TEXT PROVIDED>
Biennale Opening / Februar 17, 2020
Vision may be a good sense, if you like to get an overview. Vision orients us spatially. It helps us find our way, if we are not visually impaired. It provides for schemes and outlines, abstracted forms. If you get lost in visual meditation, it provides for fluid detail. But sometimes vision is all overwhelmed by what is happening. Your eyes disturbed by too much to take in. Too much, and not just visually.
We need to look at dance, we cannot speak about it, says John Neumeier, director of Hamburg Ballet and its ballet school, at the opening ceremony. Carsten Brosda, the cultural minister of Hamburg, on the other hand, is fascinated by dance notation. If we contemplated the abstract symbols, the indexes that signified what will be expressed, just like we looked at the writing of a foreign language, what would we understand?
The opening ceremony of the 7th Biennale Tanzausbildung, resounds with glorious claims and projections that dance is often charged with. A universal language, a place in which difference is experienced and valued, a practice ground for widening perspectives, an arena in which to unfold the politicality of the body. Nine national schools, nine international schools – more than 150 dancers from all over the world, plus dance educators, educational institutions, and further artists and dancers. The Biennale is meant to be a place for exchange. A place for negotiation beyond technique, styles, beyond national borders. Dance is international, it has always been.
In many ways, I think, it is good that the abstract claims about what a festival like this can do, what dance can do – in terms of creating conditions for relating to otherness, to things and people and styles and political contexts that we don’t know – are put into question immediately:
The festival starts with a first presentation of students work from different schools. After the presentation of students from HZT Berlin, a performance of students from Abidjan, Ivory Coast is supposed to happen. But it cannot. Four out of five students from ‘GLS – La Fabrique Culturelle’ from Abidjan, that were supposed to participate in the Biennale, had their visa application declined. They cannot, therefore, take part in this gathering, they cannot perform at Kampnagel.
As they are excluded from the event, the director of their school, Frank Edmond Yao, and one of his students, Djédjé Éric Gbadie (who was allowed to enter the EU because of a previous professional engagement in Germany), after performing a short dance, read a letter from the students. In the letter, the students express their anger about the rejection of their visas, their unfulfilled hopes for exchange and commonality, and their sadness about not being able to learn from their fellow dance students. We are forced to admit: The internationality that the Biennale celebrates, it does not include – as the students themselves precisely analyze in their letter – these students form Abidjan, neither their friends, their families, their neighbors.

STORED DATA>
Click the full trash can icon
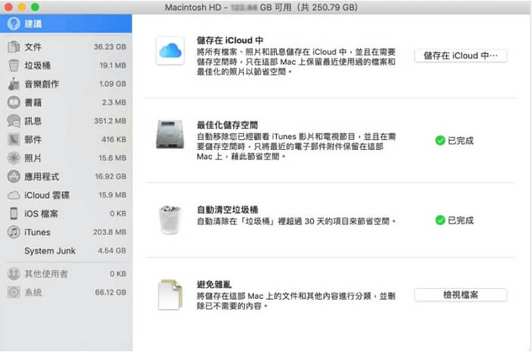 pos(170,220)
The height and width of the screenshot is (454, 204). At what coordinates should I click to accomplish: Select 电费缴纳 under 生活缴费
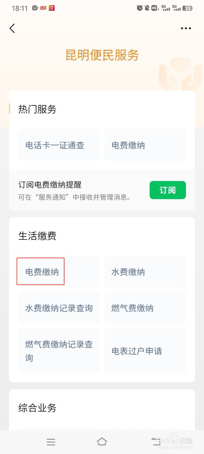59,272

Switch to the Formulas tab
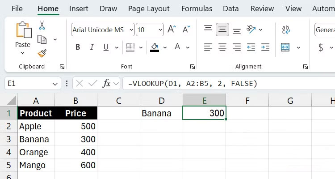[197, 9]
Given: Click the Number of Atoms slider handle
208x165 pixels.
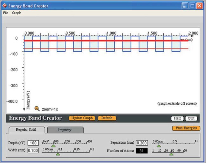Looking at the screenshot, I should [171, 154].
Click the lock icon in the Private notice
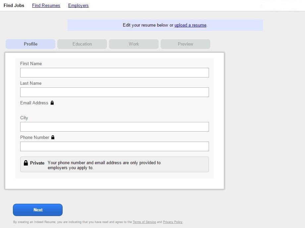This screenshot has width=305, height=228. click(x=26, y=163)
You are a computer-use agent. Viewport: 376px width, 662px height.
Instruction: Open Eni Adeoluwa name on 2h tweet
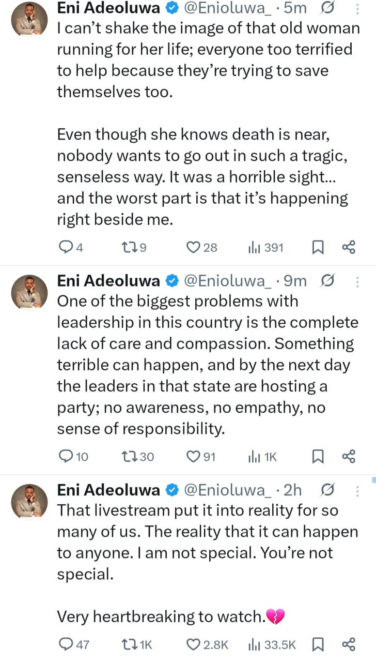(108, 490)
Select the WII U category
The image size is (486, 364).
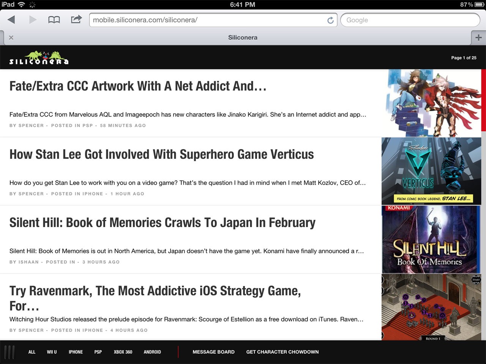52,352
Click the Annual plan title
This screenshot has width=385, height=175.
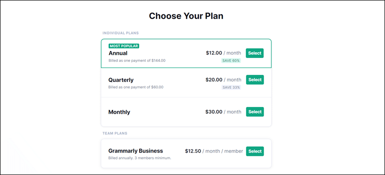(x=118, y=53)
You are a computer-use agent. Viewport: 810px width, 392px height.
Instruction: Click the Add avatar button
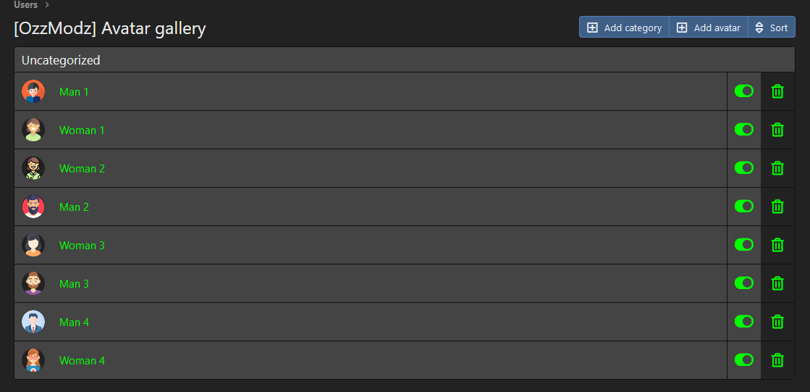(x=709, y=28)
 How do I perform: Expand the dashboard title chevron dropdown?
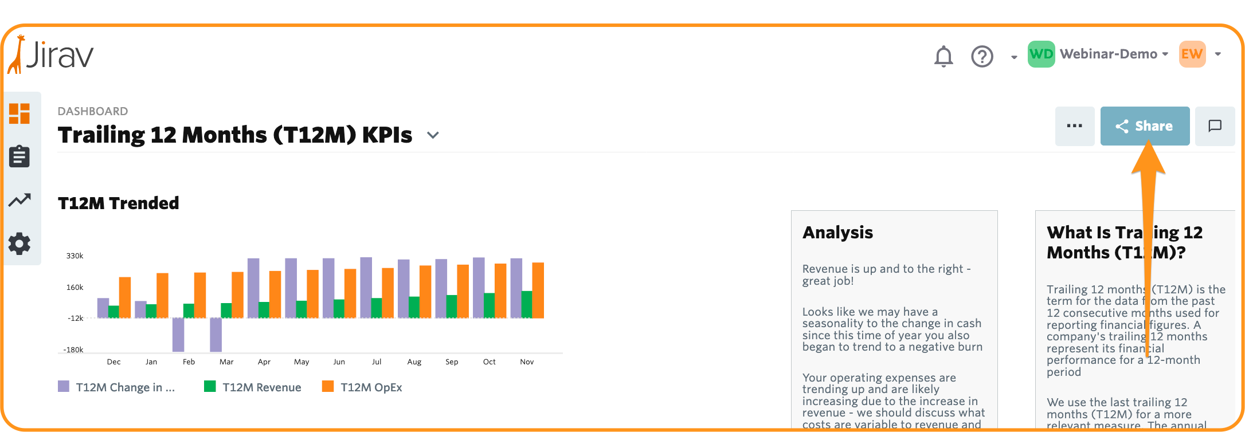click(x=433, y=135)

ACTIVITIES>
1. In the report on the Biennale opening, how many of the five Abidjan students had their visa applications declined?
2. Extend the report on the Biennale opening, picking up after its final sentence.
The lines are material separate from the report on the Biennale opening.

EXPECTED OUTPUTS>
1. Four of the five.

2.
The moment on stage, the fact that the voice of the director and his student crumble, that they are impersonating an absence, one that is not really visible, it leaves our eyes empty. Rather, it leaves us with a set of questions that will not be answered here and now. There is no beyond the bubble. Inside/out. If there was a we that functioned as a host, that performed the fragile act of hospitality, to dancers from other places, how was that we challenged by its own powerlessness to welcome them?
After the reading of the letter, the floor could not be more slippery. The fragility of involuntarily having to answer to this letter turns Beethoven Dances, the performance of the Ballet School of Hamburg Ballet John Neumeier, into some kind of requiem. The politics of sorting bodies, along the lines of how they look, and, concurrently, along the lines of how and where they are allowed to move, weighs heavily – so heavily that it seems as if the floor itself was but a friendly companion, providing too little resistance for ballet slippers, making us stumble, much as the students from Berlin stumbled when receiving their applause.
Dance is not a universal language. You need to learn how to read and how to speak it. It’s full of complex cultural and historical codes. Furthermore, who is allowed to speak, here and now, is never without violence. In the end, I stay with Kerstin Evert, director of K3, and her statement: Nothing is comparable to anything else, in this context – the Biennale. Let things be next to one another, may they infect each-other. That would be enough. What we’d see and feel and were able to say about being alongside one another – we will need to find out. We can’t foresee that.